Details

Identifiers
- Latin: cellulae adrenergicae myelencephali [C1, C2]
- NeuroNames: 1758
- TA98: A14.1.09.628
- TA2: 6029, 6030
- FMA: 84388

= Adrenergic cell group C1 =

Adrenergic cell group C1 is a group of cells that show evidence of containing phenylethanolamine N-methyltransferase (PNMT), the enzyme that converts norepinephrine to epinephrine (adrenaline); thus, they are regarded as 'putative adrenergic cells'. Cells making up this group are also known as C1 cells or C1 neurons. They are found in the rostral and intermediate portion of the ventrolateral medulla (RVLM, IVLM) in conjunction with the noradrenergic cell group A1. The adrenergic group C1 is seen in vertebrates, including rodents and primates.

== Functions ==
C1 cells trigger the body’s response to stressful signals such as low glucose, infection/ inflammation, low oxygen, pain, or low blood pressure. They help control the hypothalamic pituitary axis (HPA-axis) and sympathetic nervous system (particularly cardiovascular functions) through projections to the paraventricular nucleus and parasympathetic pre-ganglionic neurons.
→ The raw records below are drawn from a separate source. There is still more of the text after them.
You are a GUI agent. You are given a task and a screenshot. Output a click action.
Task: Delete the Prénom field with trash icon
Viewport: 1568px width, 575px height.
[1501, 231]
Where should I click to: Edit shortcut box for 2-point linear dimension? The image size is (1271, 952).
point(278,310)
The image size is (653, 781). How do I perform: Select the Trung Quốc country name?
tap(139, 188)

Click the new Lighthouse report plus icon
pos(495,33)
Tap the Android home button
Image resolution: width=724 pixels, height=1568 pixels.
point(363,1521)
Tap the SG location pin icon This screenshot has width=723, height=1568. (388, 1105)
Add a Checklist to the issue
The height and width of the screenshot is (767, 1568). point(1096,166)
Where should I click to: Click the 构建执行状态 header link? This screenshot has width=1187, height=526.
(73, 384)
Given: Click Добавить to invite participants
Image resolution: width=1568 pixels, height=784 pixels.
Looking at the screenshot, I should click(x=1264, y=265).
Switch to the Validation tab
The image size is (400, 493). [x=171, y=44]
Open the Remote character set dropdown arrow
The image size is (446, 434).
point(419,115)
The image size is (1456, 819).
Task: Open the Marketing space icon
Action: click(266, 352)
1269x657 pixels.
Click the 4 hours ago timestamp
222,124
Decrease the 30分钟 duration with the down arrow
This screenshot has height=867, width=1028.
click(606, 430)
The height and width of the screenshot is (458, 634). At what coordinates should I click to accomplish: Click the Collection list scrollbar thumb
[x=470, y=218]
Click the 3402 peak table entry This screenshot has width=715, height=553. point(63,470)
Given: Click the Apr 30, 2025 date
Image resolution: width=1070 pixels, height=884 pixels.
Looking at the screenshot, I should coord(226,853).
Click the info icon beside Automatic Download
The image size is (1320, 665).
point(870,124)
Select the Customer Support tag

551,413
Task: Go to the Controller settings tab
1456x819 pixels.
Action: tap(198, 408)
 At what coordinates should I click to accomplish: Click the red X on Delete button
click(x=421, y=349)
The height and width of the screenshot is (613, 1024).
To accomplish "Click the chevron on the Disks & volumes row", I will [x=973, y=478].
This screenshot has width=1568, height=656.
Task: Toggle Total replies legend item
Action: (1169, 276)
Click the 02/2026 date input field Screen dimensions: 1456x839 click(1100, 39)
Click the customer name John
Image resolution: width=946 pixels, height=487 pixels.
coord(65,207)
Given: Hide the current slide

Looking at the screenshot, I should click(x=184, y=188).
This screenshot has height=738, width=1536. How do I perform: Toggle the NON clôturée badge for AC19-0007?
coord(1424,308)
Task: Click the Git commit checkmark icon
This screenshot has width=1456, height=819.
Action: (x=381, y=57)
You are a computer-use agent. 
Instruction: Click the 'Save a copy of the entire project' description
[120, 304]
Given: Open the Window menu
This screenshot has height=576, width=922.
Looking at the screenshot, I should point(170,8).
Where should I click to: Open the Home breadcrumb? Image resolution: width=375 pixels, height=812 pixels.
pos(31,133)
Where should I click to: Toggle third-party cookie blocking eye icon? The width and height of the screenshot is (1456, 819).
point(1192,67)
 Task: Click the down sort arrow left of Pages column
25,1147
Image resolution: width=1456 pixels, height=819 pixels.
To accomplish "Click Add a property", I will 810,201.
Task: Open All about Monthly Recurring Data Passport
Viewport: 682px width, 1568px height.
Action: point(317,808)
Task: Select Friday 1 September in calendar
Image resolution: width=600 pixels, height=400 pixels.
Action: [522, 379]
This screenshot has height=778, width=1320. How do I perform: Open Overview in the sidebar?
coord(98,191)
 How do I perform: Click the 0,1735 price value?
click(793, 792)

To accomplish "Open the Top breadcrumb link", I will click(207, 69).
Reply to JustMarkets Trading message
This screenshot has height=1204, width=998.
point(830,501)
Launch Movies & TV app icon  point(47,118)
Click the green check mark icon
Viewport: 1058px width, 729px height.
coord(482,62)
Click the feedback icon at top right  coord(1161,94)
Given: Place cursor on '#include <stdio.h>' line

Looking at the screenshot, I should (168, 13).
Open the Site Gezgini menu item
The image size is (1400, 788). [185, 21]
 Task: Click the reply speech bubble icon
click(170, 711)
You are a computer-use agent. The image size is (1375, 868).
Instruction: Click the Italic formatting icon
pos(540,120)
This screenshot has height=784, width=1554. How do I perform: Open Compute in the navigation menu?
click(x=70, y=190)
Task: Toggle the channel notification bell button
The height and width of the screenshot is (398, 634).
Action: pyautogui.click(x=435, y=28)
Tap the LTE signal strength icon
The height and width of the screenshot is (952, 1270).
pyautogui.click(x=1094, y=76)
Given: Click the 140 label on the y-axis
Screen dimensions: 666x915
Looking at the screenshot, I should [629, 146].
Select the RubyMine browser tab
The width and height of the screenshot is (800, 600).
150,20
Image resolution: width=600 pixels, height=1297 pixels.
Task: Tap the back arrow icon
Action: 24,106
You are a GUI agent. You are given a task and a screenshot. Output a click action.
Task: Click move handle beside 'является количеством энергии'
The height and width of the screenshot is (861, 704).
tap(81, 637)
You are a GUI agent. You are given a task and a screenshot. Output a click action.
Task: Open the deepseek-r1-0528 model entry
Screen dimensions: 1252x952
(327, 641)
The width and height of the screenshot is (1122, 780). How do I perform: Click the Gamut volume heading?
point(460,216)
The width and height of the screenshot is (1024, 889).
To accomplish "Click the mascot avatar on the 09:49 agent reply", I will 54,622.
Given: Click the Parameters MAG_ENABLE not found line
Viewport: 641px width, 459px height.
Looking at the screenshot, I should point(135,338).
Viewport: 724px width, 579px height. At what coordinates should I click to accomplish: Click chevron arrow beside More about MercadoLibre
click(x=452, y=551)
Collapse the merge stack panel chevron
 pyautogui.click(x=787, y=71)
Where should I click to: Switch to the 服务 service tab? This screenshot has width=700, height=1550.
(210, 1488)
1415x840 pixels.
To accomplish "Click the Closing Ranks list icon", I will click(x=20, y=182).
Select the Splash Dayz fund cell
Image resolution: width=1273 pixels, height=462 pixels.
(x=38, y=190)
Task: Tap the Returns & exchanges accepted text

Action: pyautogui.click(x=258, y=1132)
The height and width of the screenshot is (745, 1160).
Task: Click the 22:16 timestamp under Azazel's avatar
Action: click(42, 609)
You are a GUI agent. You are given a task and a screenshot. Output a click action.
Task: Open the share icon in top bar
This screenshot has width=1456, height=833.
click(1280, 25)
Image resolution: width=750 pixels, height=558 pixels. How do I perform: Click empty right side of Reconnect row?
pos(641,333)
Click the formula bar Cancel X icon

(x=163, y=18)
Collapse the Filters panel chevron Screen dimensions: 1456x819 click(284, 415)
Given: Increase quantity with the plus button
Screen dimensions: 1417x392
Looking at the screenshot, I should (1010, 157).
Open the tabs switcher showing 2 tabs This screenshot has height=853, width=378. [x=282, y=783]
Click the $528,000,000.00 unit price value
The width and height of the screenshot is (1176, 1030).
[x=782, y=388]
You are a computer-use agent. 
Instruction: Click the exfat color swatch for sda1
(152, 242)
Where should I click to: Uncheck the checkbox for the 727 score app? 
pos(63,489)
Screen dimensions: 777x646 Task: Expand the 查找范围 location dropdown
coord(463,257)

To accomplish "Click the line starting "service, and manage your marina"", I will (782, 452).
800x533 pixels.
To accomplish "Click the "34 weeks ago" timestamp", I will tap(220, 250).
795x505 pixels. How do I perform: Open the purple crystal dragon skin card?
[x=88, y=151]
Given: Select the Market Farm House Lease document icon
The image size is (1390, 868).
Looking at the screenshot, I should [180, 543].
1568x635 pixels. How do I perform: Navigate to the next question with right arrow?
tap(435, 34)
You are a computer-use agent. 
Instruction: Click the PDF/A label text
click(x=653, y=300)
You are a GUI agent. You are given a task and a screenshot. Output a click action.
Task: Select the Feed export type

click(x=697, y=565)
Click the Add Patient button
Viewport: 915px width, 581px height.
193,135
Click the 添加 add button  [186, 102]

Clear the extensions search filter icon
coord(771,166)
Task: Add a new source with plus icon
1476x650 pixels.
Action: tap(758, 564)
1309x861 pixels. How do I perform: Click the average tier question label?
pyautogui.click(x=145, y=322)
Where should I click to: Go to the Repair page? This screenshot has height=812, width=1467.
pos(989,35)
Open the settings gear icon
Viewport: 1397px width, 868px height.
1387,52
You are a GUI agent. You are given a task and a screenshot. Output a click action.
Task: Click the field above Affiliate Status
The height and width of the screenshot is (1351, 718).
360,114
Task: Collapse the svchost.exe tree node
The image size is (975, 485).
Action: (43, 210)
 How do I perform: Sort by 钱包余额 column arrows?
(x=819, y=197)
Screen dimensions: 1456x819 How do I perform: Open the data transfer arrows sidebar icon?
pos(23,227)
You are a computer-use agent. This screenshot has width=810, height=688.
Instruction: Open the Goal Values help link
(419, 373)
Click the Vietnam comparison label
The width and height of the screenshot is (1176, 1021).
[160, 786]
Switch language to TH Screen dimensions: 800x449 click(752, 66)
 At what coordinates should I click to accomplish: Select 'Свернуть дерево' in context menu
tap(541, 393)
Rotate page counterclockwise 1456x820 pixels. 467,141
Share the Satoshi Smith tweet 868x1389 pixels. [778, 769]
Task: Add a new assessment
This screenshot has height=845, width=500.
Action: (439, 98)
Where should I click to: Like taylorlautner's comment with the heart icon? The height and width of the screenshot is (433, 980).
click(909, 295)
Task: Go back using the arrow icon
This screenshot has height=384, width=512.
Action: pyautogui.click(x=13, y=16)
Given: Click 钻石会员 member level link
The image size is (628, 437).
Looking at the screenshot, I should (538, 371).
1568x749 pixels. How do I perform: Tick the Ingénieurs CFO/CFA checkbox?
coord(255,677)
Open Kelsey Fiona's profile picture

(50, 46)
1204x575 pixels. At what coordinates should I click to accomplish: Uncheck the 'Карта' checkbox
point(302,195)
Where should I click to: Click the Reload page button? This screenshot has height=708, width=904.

Notably, C1 cells contribute to regulating arterial pressure (AP). Studies observing the effects of C1 cell inhibition on AP found that AP significantly decreased when C1 cells were inactive and significantly increased when C1 cells were activated. Additionally, since C1 cells contain PNMT, they contribute to inflammatory responses by stimulating the release of epinephrine and norepinephrine from the adrenal glands.